Dalam kesaksiannya di persidangan, Yopan berbicara panjang lebar tentang VSI dan Paytren. Ketika ditanya oleh Ketua Majelis Hakim, R Aji Suryo, apakah selama ini VSI dan Paytren ada masalah? Dijawab, “Tidak”. Ketika ditanya apakah saksi tahu bahwa pada tahun 2014 Yusuf Mansur bersama rombongan datang ke Hong Kong untuk memasarkan Condotel Moya Vidi? Dijawab, “Tidak tahu.”

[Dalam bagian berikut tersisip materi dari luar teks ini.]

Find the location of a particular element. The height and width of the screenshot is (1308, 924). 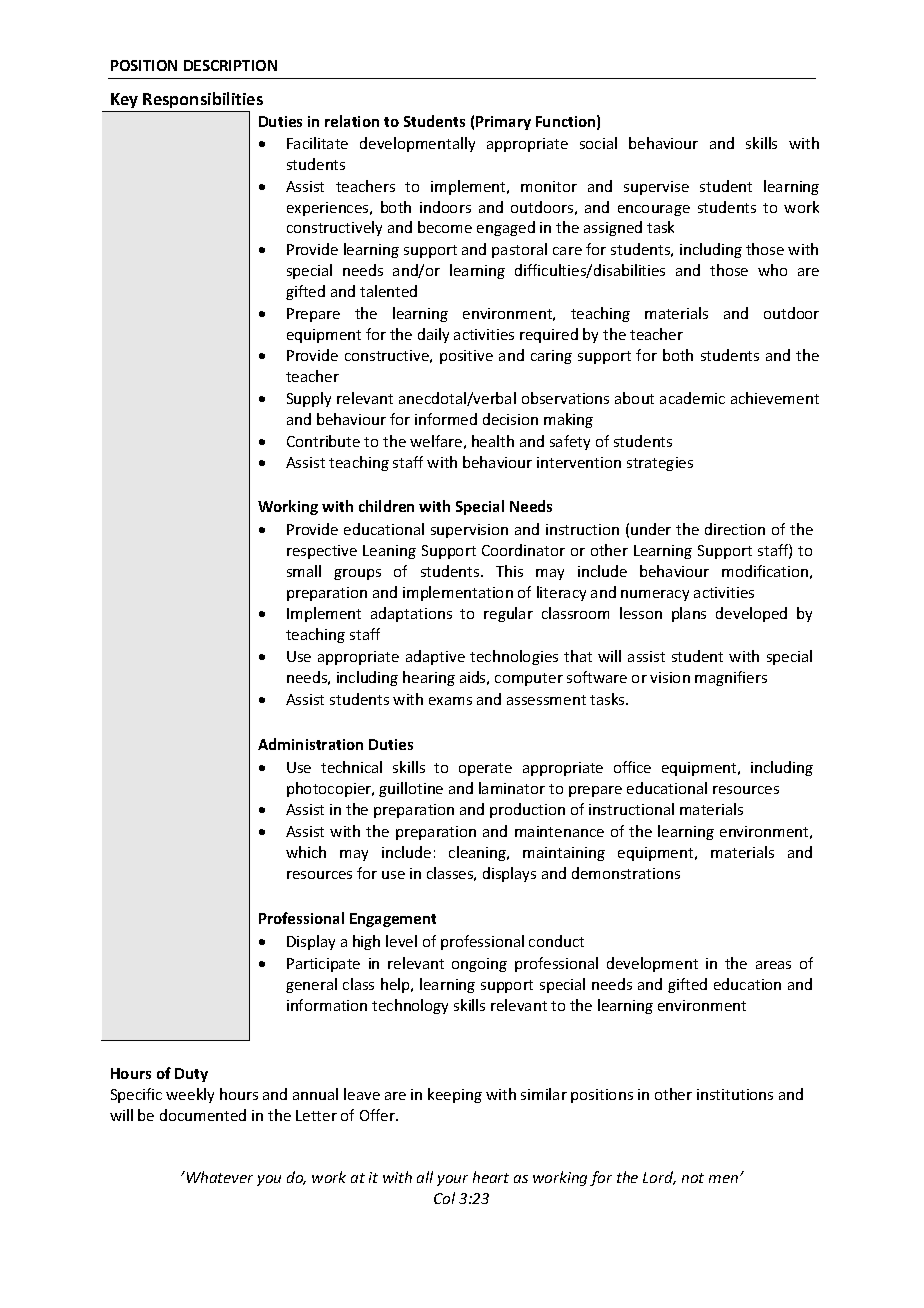

academic is located at coordinates (692, 398).
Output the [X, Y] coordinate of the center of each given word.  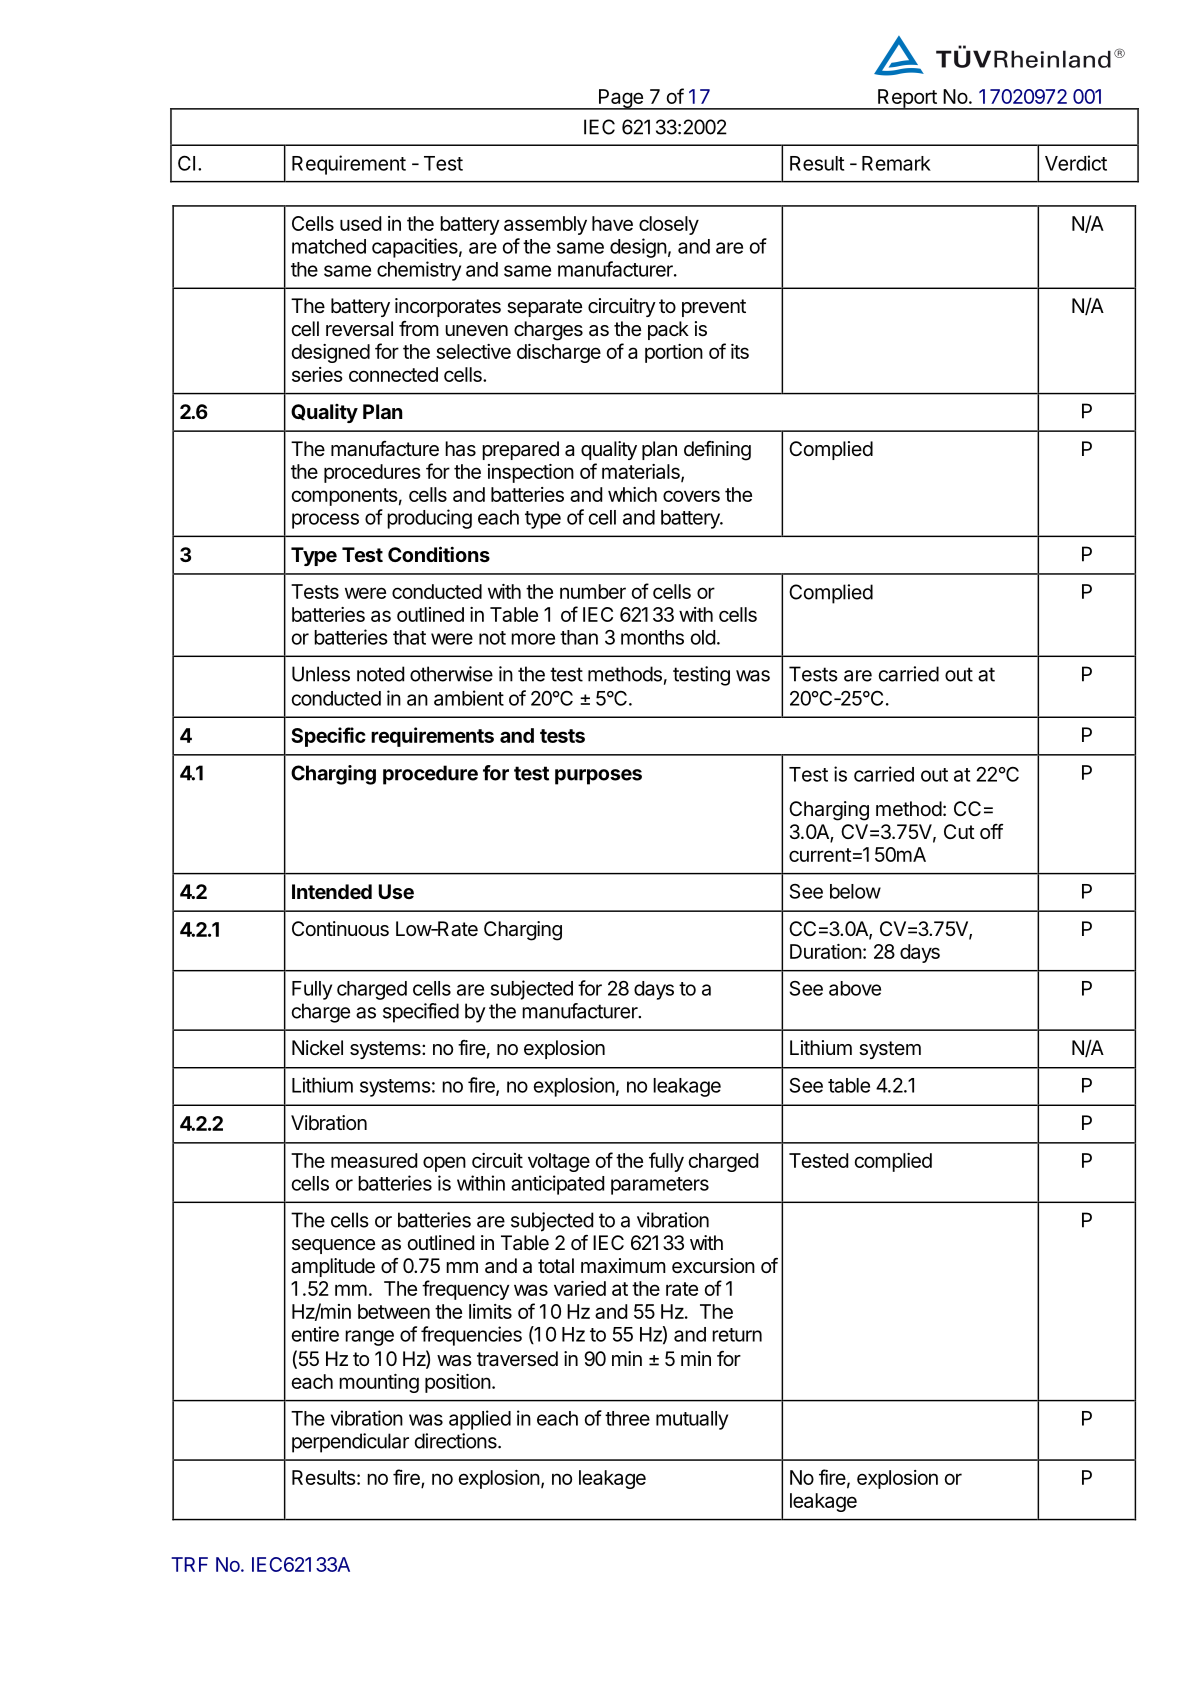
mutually [692, 1420]
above [855, 988]
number [593, 591]
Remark [896, 163]
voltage [559, 1162]
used [360, 223]
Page [620, 99]
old [703, 637]
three [627, 1418]
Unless [321, 674]
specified [421, 1013]
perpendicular [350, 1443]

Jawaban dari dua pertanyaan tersebut diatas sebenarnya menunjukkan posisi saksi yang patut diragukan. Sebagai marketing, mestinya dia tahu bahwa Yusuf bersama rombongan pernah melakukan perjalanan ke Hong Kong, untuk memasarkan, antara lain, Condotel Moya Vidi. Kedatangan pertama bulan Maret 2014, kedatngan kedua bulan September 2014. Padahal Yopan mengaku bergabung dengan VSI sejak pertama kali berdiri, Juli 2013. Jawaban Yopan yang mengatakan bahwa selama ini VSI dan Paytren tidak pernah ada masalah dengan anggota, juga tidak benar.

Coba tengok kesaksian Hilwa Humairo, saksi korban Condotel Moya Vidi dan VSI, pada persidangan Selasa (22/9). Bahwa, ketika ia pulang ke tanah air bulan September 2014, aplikasi VSI tidak bisa digunakan. Upaya konformasi yang terkait masalah tersebut tidak pernah mendapatkan jawaban yang memuaskan. Begitu pula yang dialami oleh tenaga kerja Indonesia yang ada di Hong Kong lainnya, problem yang dialami oleh Hilwa juga mereka alami. Kesaksian Yopan yang menyatakan bahwa selama ini, baik VSI maupun Paytrn, tidak pernah ada masalah, bisa dinilai sebagai kesaksian palsu. Hilwa dan orang-orang yang mengalami nasib serupa, bisa melaporkan Yopan ke polisi.

Lalu, siapa sebenarnya Yopan? Di tahun 2012, Yopan adalah salah seorang marketing investasi Virgin Gold Mining Corporation (VGMC). Ia memasarkannya, antara lain, lewat media sosial, dan telah meraih keuntungan besar dari sana. Ketika pembagian dividen macet sejak Januari 2013, Yopan tak lagi bisa menghubungi perusahaan investasi yang berkantor pusat di London, Inggris, itu. Yopan pun digugat banyak investor, dan dituduh sebagai penipu. Akhirnya, Yopan sendiri melaporkan VGMC ke Bareskrim Polri. Sedangkan untuk investor yang merasa ditipu, Yopan tidak mau bertanggungjawab.

Urusan investasi VGMC belum kelar, Yopan melompat, dan bergabung dengan VSI-nya Yusuf Mansur, yang kini berubah nama menjadi Paytren. Jadi, pembaca bisa tahu, siapa sebenarnya Yopan Prihadi, itu. Ia adalah saksi yang bermasalah.